Aksoy, Bayraklı’da bir rezidansta iki CHP İzmir milletvekilinin kendisinden Seyrek’te yapılması planlanan bir proje kapsamında ihaleye çıkarmak istediği bir milyon metrekarelik araziyi rant amacıyla talep ettiğini, ancak bunu kabul etmediği için kendisine kumpas kurulduğunu öne sürdü. Aksoy, söz konusu vekillerden birisinin medya kökenli olduğunu iddia etti. Aksoy, Seyrek’teki projede yapılmak istenen bir AVM ile bir benzin istasyonunun belediyeye ait olması, bin 300 villadan da belediyenin pay almasının planlandığını anlattı.
“İKİNCİ GÖRÜŞMEDE SAHTE BELGELER GÖSTERİLDİ”
Serdar Aksoy daha sonra CHP İzmir İl Başkanı Deniz Yücel ve üç milletvekilinin davetiyle İzmir’de bir otelde ikinci bir görüşme yaptığını “Görüşmede bana Menemen’deki şantiye, yani benim yargılandığım davayla alakalı sorular sorulmaya başlandı. Birtakım görüntüler ve evraklar gösterildi. Gösterilen evraklardan birisi kriminalden sahte olduğu tespit edilmiş belgelerdir.” sözleriyle anlattı. Aksoy, masadan kalkarken “Siz burada engizisyon mahkemesi kurmuşsunuz” dediğini de söyledi. Aksoy ikinci görüşmeden kısa bir süre sonra televizyonlardan partisinden ihraç istemiyle disiplinline sevk edildiğini öğrendiğini de sözlerine ekeldi.
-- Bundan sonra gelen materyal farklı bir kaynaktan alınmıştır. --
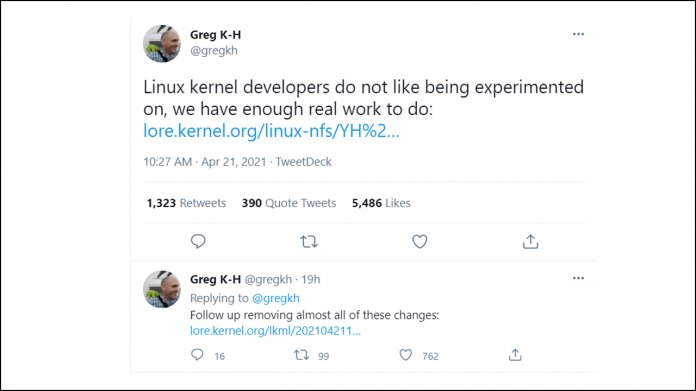Retweet the follow-up tweet with 99 retweets

point(301,355)
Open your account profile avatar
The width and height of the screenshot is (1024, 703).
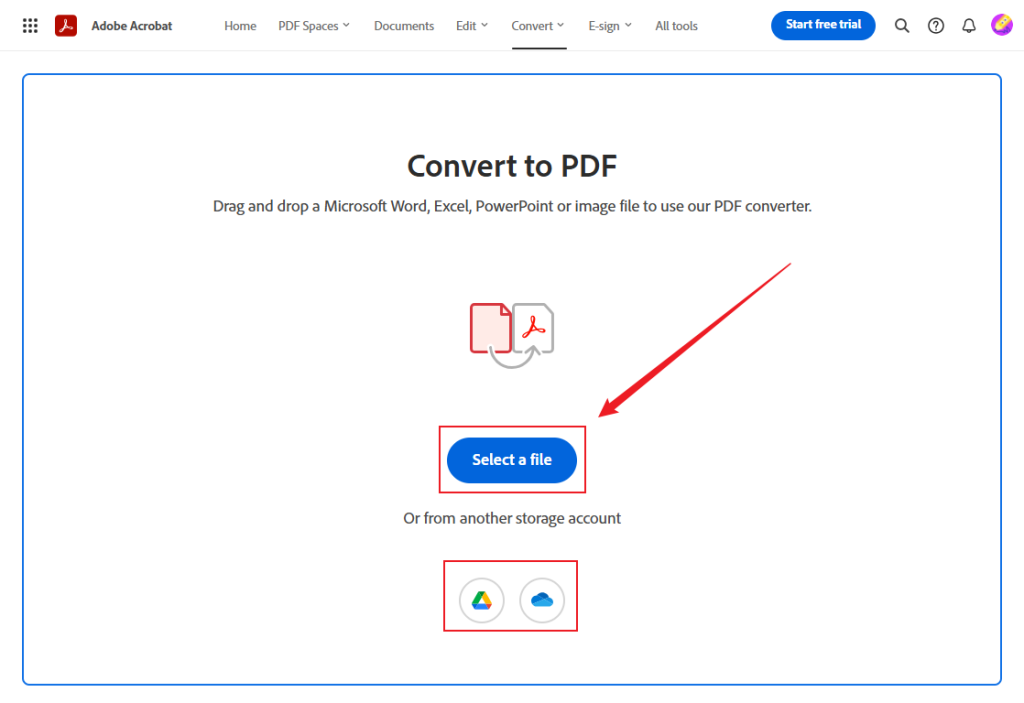1002,25
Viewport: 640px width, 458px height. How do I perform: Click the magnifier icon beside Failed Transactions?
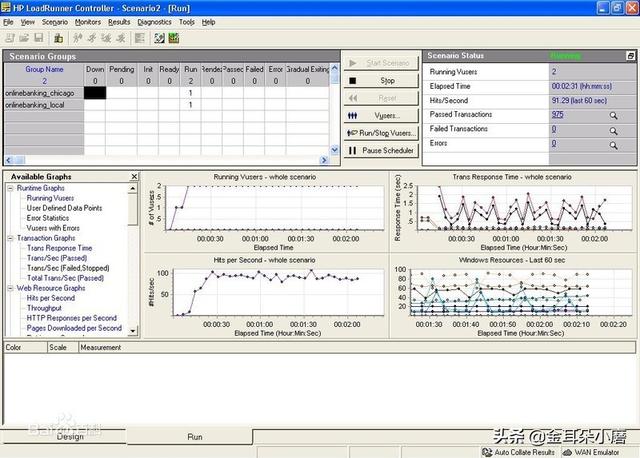[x=614, y=130]
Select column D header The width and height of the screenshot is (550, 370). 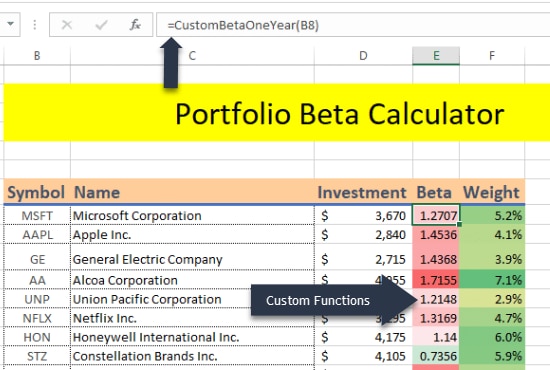(363, 56)
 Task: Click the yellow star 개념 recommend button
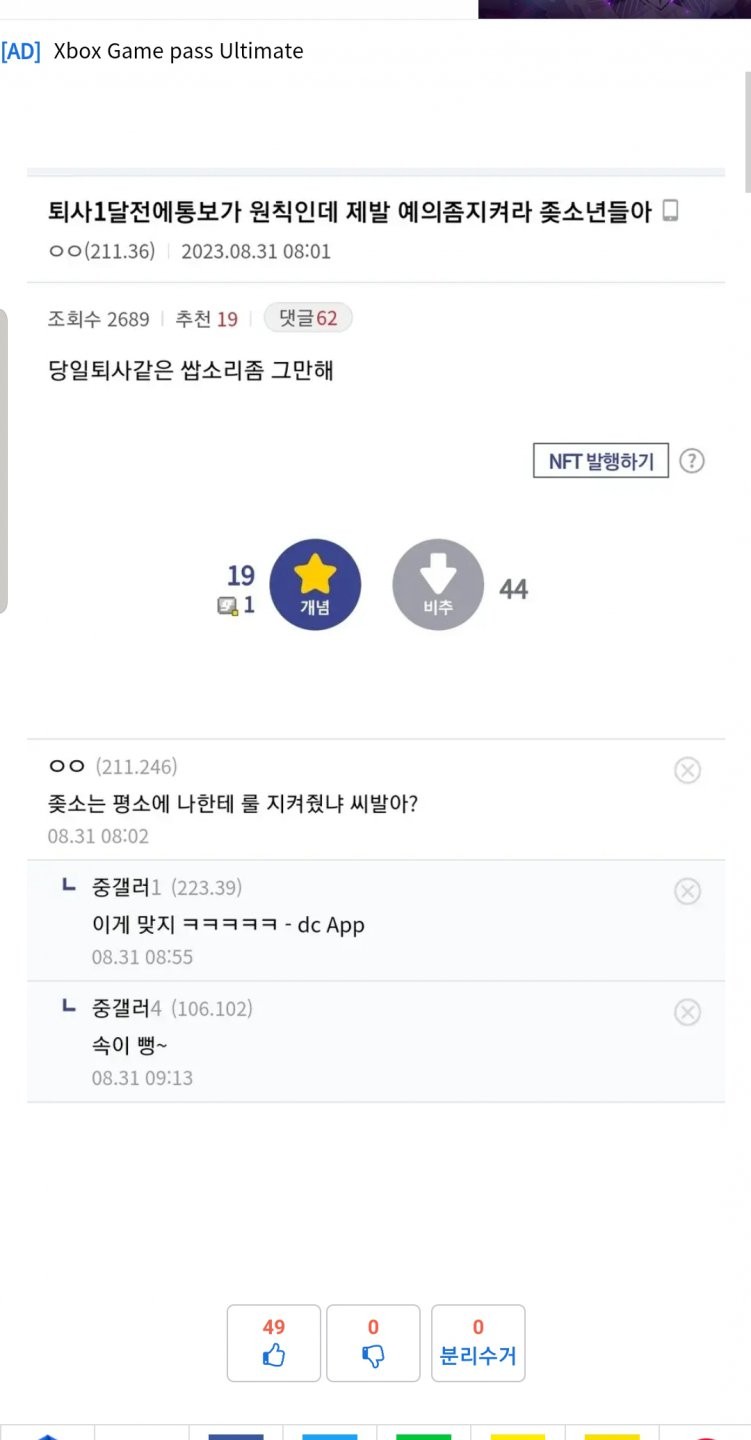point(315,585)
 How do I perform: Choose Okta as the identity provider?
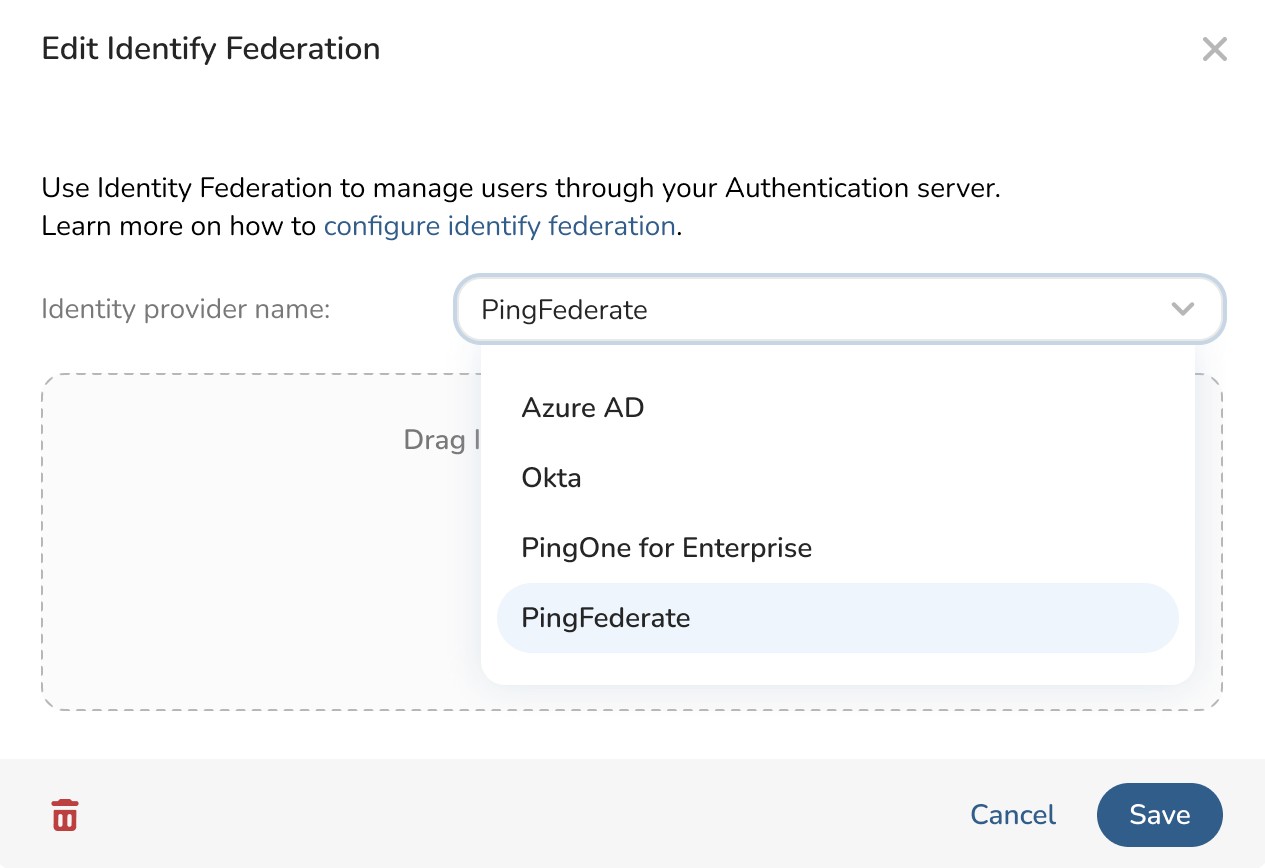551,478
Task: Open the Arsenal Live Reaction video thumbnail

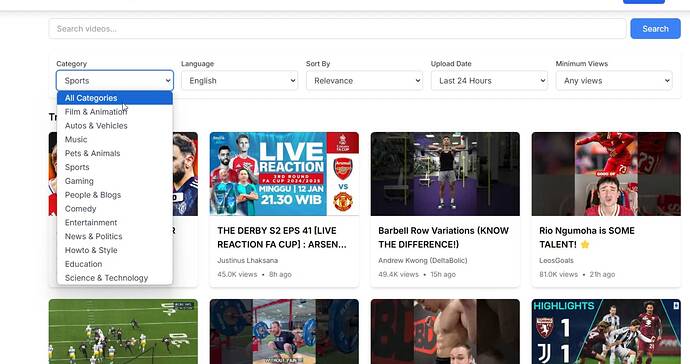Action: pyautogui.click(x=284, y=174)
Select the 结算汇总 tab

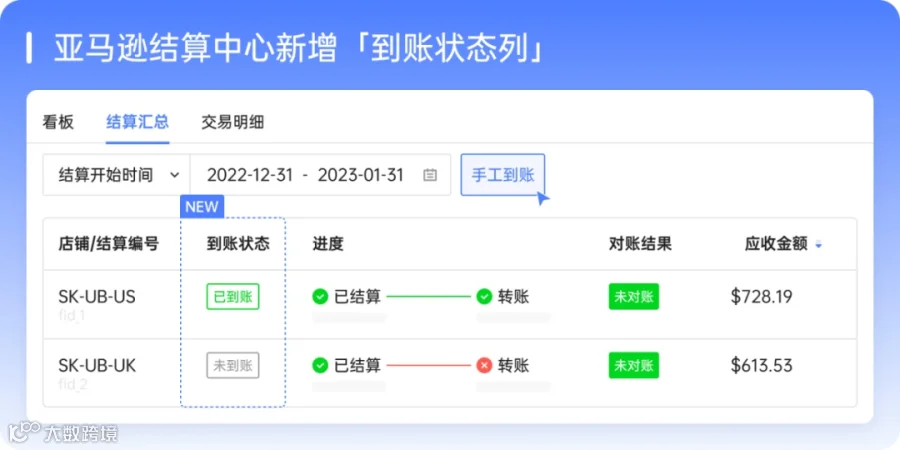click(138, 122)
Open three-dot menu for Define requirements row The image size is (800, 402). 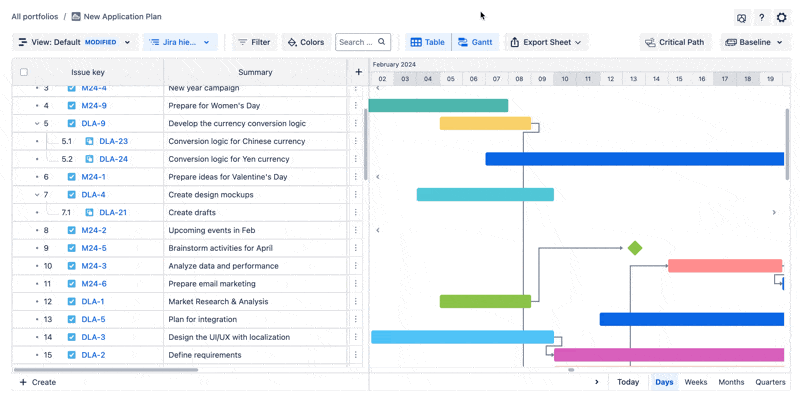tap(356, 355)
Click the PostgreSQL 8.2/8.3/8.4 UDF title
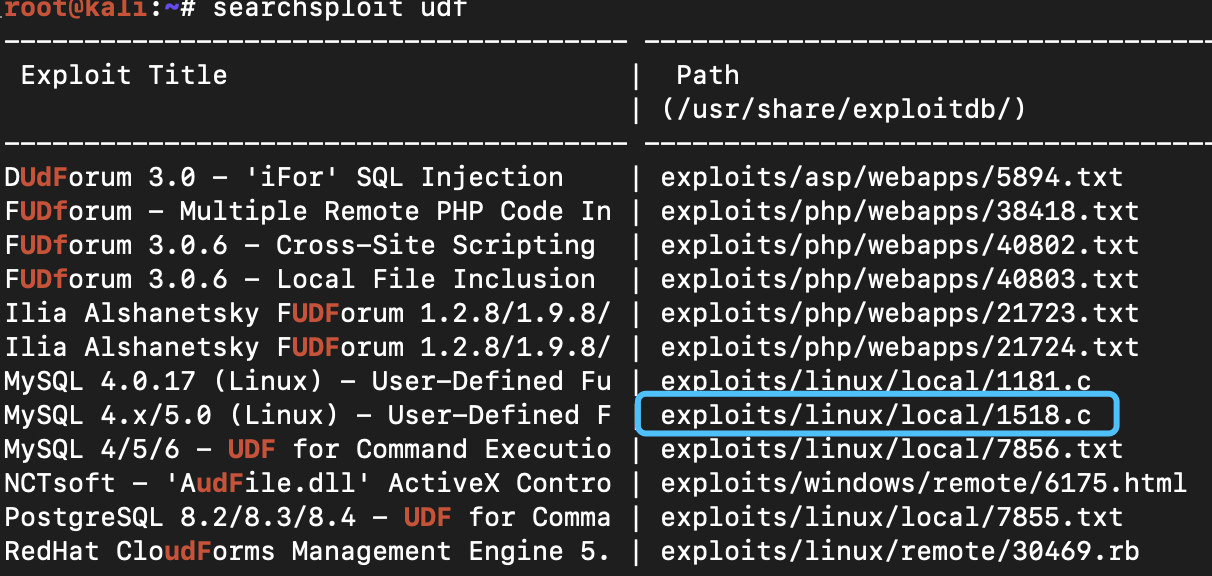Screen dimensions: 1212x576 pos(308,517)
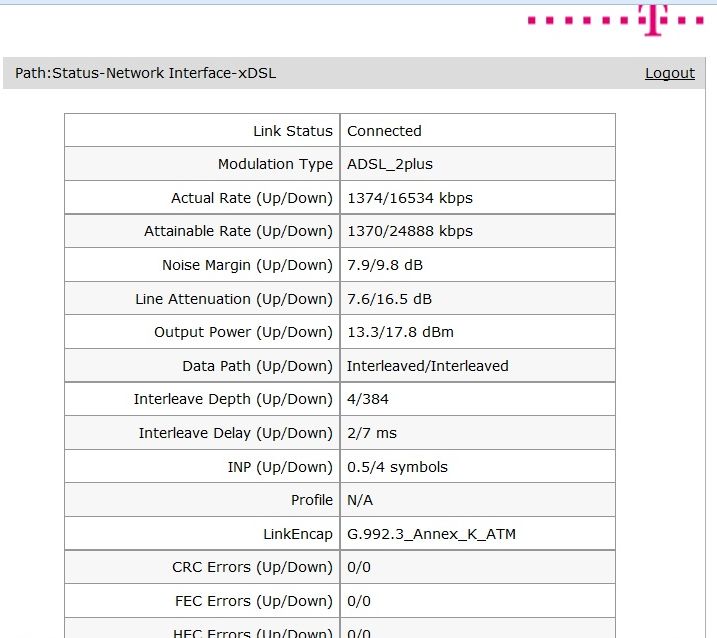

“O İSİMLERİ GENEL BAŞKAN’A VERECEĞİM”
Konuyla ilgili Ege Postası’na açıklamalarda bulunan Aksoy, kendisiyle ‘rant’ pazarlığı yaptığını iddia ettiği milletvekillerinin isimlerini CHP Genel Başkanı Kemal Kılıçdaroğlu’na bildireceğini söyleyerek “Herkes neyin ne olduğunu biliyor. Ben bu işin içerisinde olan milletvekillerinin isimlerini Genel Başkan’a vereceğim. Burada bu kumpas işlerinin içerisinde İl Başkanı Deniz Yücel’in bizzat kendisi de vardı. Burada yapılanların hepsini Genel Başkan’a anlatacağım. Ama burada esas nokta benim mağduriyetim ve gasp edilmiş hakkımdır. Ben yıllarca hizmet ettiğim partimden özür bekliyorum. Benim hakkımı gasp ettiler. Milletin iradesine tecavüz ettiler. Ben de bunların hesabını soracağım ve bu bedeli onlara ödettireceğim” ifadelerini kullandı.
“BELEDİYEDEN GÖNDERİLEN YAZIDA ‘ZİMMET YOK’ DİYOR”
Aksoy, “Dava düştü sayılır. Menemen Belediyesi’nden geçen aylarda gelmesi gereken yazı ancak geldi. Menemen Belediyesi’nde torbadan çıkmış vekilin göndermiş olduğu yazıda zimmetin olmadığını söylüyor. Benim aylardır söylediğim şey buydu. Aynı zamanda Menemen Belediyesi’nden delil karartma gibi bir durumun olmadığı da resmi yazıyla geliyor. Ben niye 8 ay yattım içeride? Ben bir onur ve adalet mücadelesi veriyorum ve bu mücadeleyi verirken hakkımın nasıl gasp edildiğinin hesabını soracağım. Çünkü Menemen’in seçilmiş belediye başkanını linç ettiniz” diye konuştu.
AKSOY KONUK OLDUĞU PROGRAMDA NELER SÖYLEDİ?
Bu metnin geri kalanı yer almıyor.